How to Boost Automation Rates Using Targeted AI Plus an LLM

Maximizing automation rates is the key to cost-efficient compliance operations at banks, FinTechs and other financial services businesses. It has led to the popularity of WorkFusion AI Digital Workers because they leverage AI, ML and multiple other technologies to maximize automation to reduce manual work, enhance quality, increase speed, and expand compliance team capacity. So, it’s little wonder that existing and prospective customers want to know how we can automate even more with the latest technology has to offer – AI and LLMs (large language models) in combination.

In this post, we explain how targeted AI plus an LLM can improve automation rates and what types of improvement levels you can expect to gain from this powerful combination.

To demonstrate the potential automation rates you can achieve, we will use two real examples – the first from a FinTech customer and the second from a traditional bank customer. Before we demonstrate, it’s important that you understand the context for automation. Traditional banks have a low risk appetite, many compliance operations personnel and a desire for straight-through processing only when confidence levels are extremely high. FinTechs also desire minimal risk. However, they tend to have fewer compliance operations personnel, leading them to seek a higher rate of straight-through processing for their transactions. As a result, FinTechs strive for higher automation rates. Both traditional banks and Fintechs boost their automation rates when combining AI and LLMs.

Example 1: AI plus an LLM at the FinTech

This FinTech customer uses the AI Digital Worker Evelyn to perform KYC (know your customer) checks to ensure that the FinTech is not doing business with risky individuals or organizations. When the FinTech’s screening tool sends an alert to the compliance team around potential adverse news about a prospective client or existing client, Evelyn leverages “her” AI ensemble model to determine whether or not the adverse media alert is a false alarm (a false positive) or a legitimate sign of risk. In any case where Evelyn is 90% certain that the alert is a false positive, she will automatically disposition the alert as “False Positive”, provide a written explanation and move on to the next alert for review. Thus, the false positive is automatically dispositioned.
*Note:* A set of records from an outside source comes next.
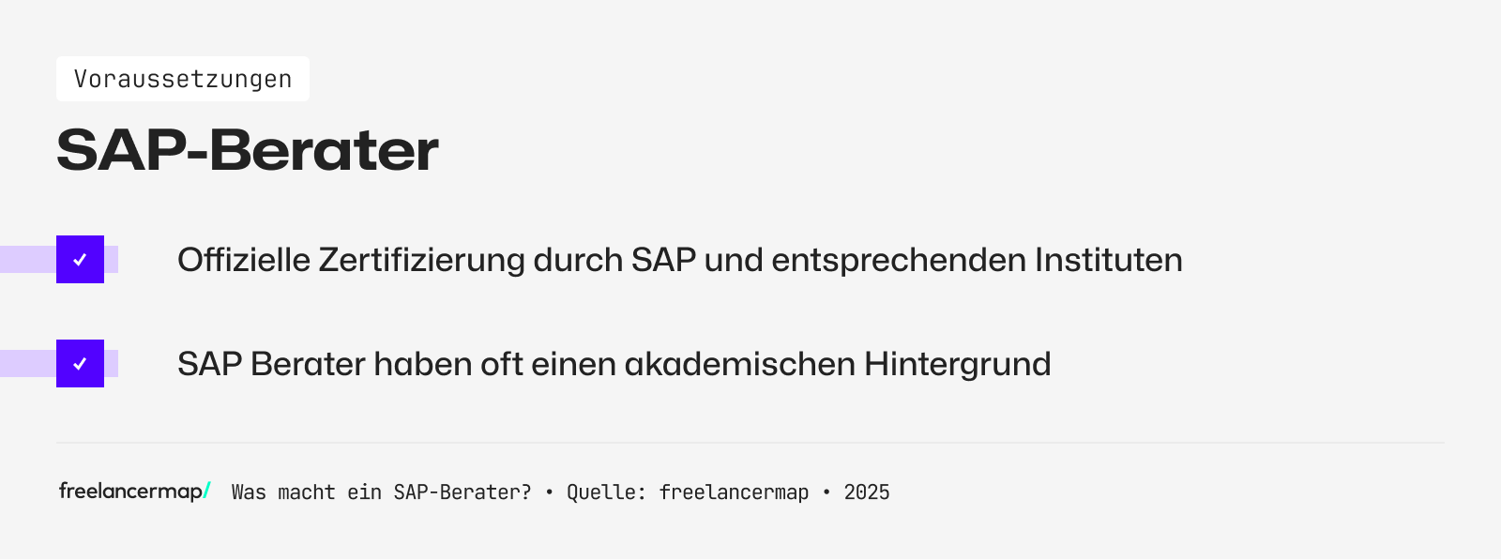Screen dimensions: 1501x560
Task: Click the word 'Hintergrund' in second requirement
Action: click(x=957, y=364)
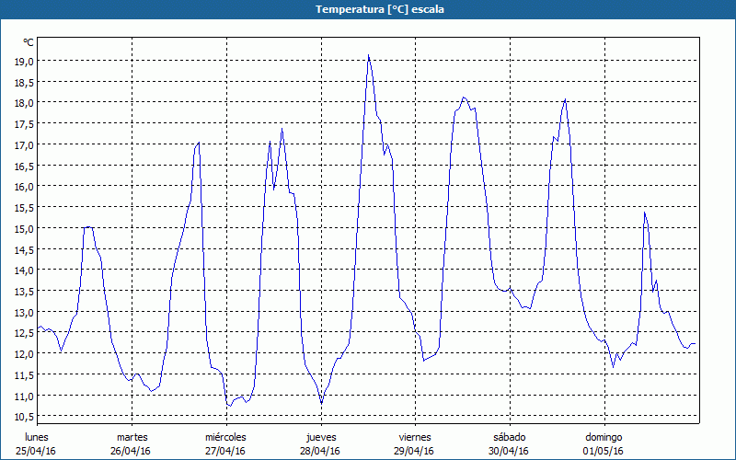
Task: Select the domingo 01/05/16 date label
Action: pos(604,444)
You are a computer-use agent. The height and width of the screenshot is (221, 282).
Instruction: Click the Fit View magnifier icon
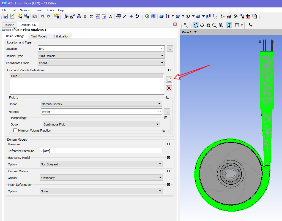221,25
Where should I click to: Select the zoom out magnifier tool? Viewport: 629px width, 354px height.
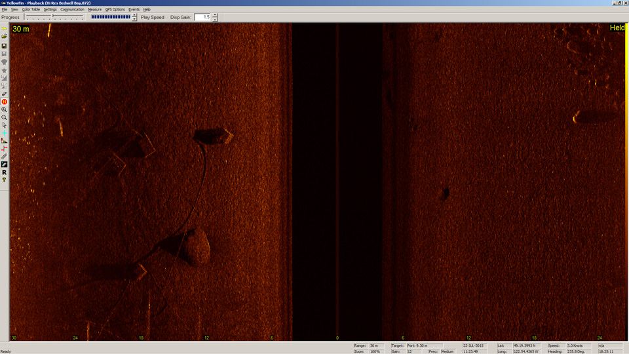click(x=4, y=117)
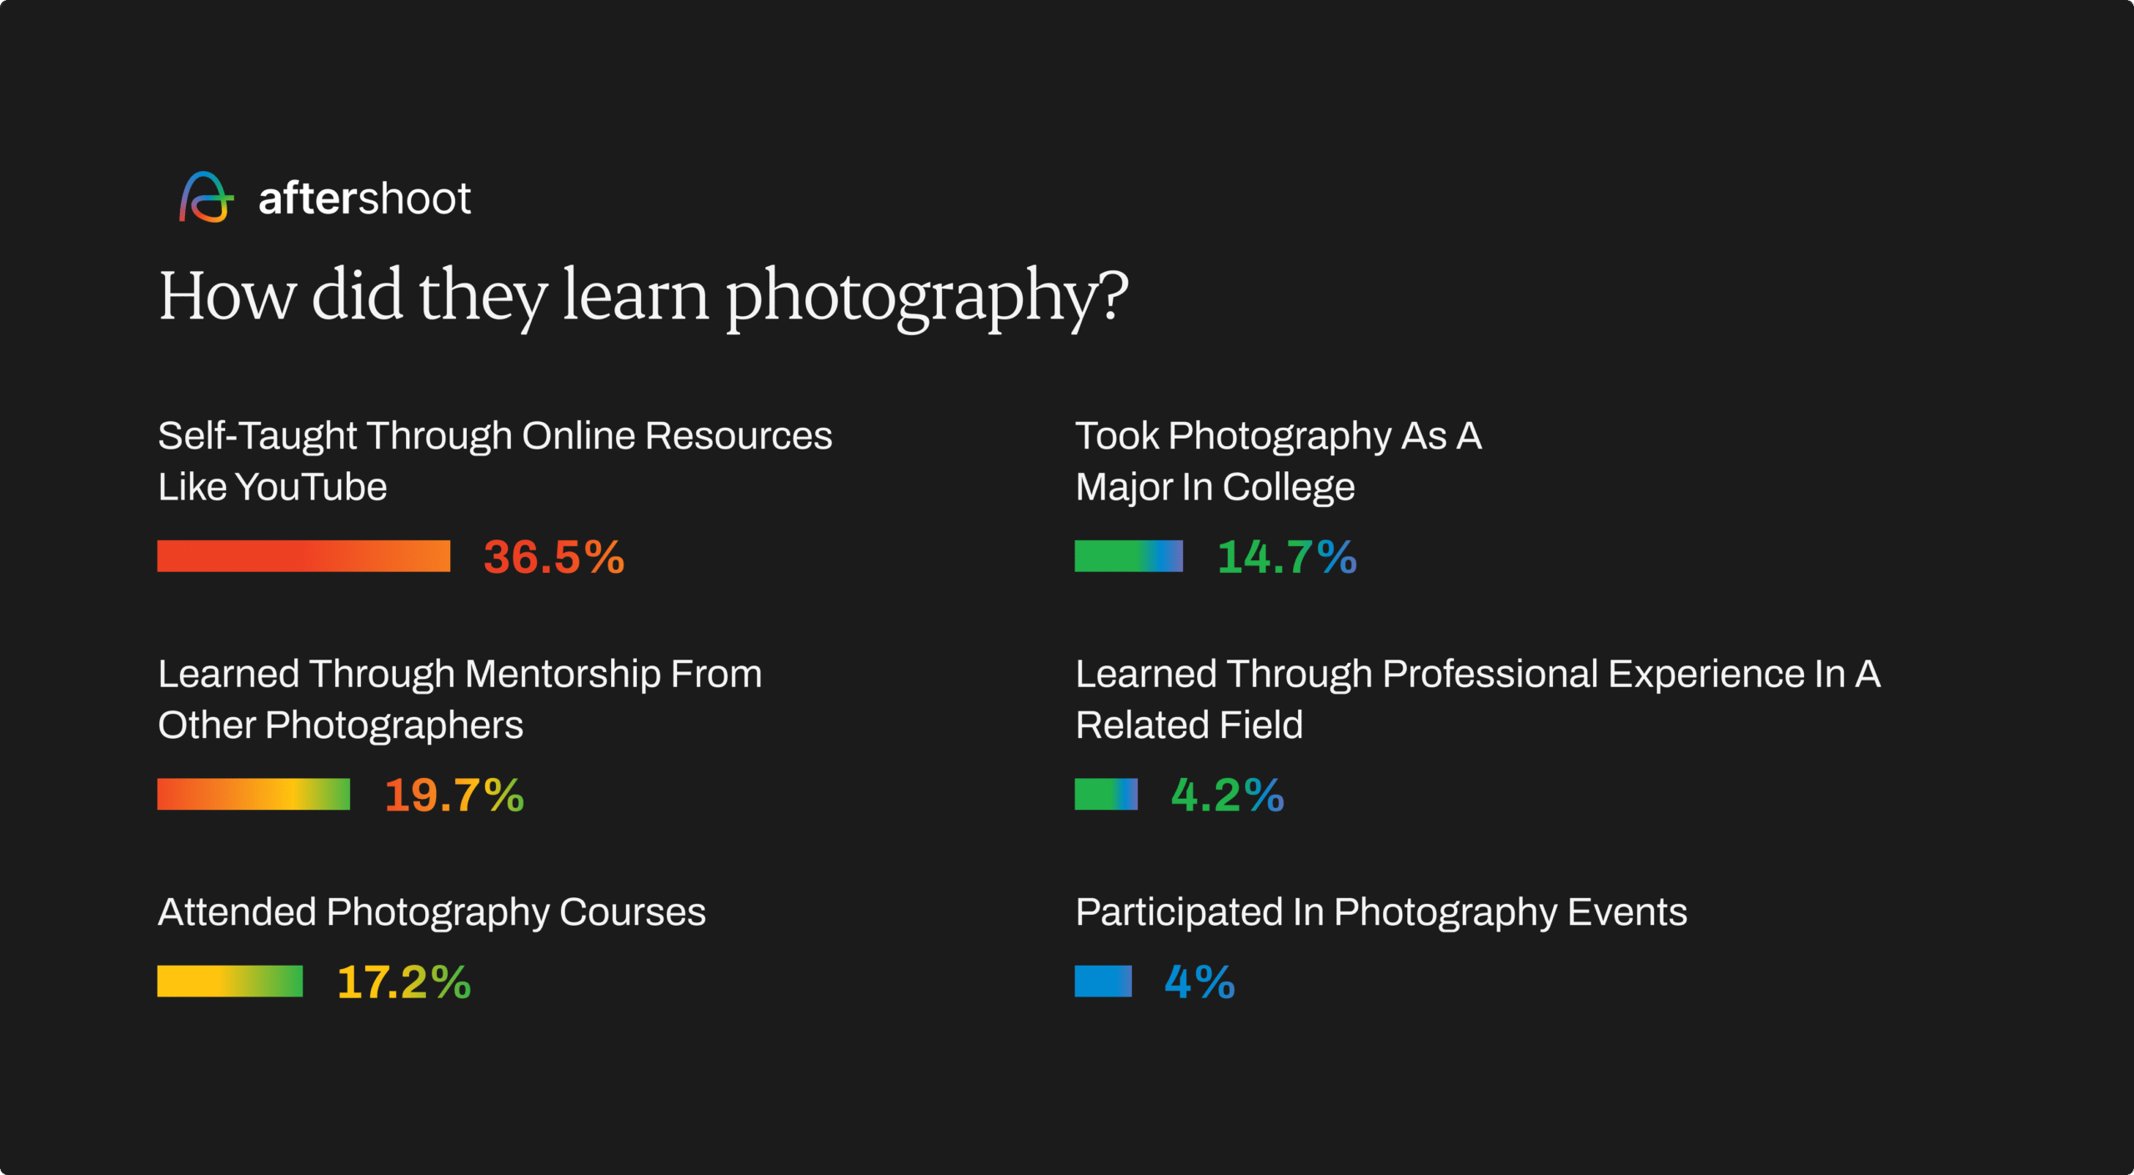2134x1175 pixels.
Task: Click the aftershoot wordmark text
Action: click(x=364, y=198)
Under this approach, Evelyn has been able to automatically disposition 70% of all alerts for the FinTech. Said another way, the FinTech obtains straight-through processing (STP) for 70% of all alerts at a 90% confidence level for accuracy. Yet, the company wanted even higher automation rates without increasing risk. They sought to avoid hiring additional personnel as their business grew and knew an even higher STP rate could help them achieve that goal. So, to gain higher automation while maintaining the 90% confidence level, WorkFusion added an LLM to the mix.

How it works 

With an already-impressive 70% automation rate for alert disposition, there were still 30% of alerts that could potentially become dispositioned automatically and avoid human review. This 30% of alerts gets fed into an LLM for a second opinion. To gain the most informed opinion possible from the LLM, Evelyn is pre-loaded with targeted prompts that help the LLM provide an assessment of the alert details. Prompts include such questions as “Who is the subject of the article? How do you know that they are the subject? How do you know their activity is a crime? etc.?”

After the extensive prompting, the LLM’s assessment becomes the answer, and that answer can only be 1 of 2 things. It can be an assessment of “false positive” in which case Evelyn dispositions the alert as “False Positive” and provides a detailed explanation from her review plus that of the LLM. Alternatively, the LLM can provide an assessment of “True Positive”. For all true positives, Evelyn automatically escalates the alert (with a full narrative) to a human for review.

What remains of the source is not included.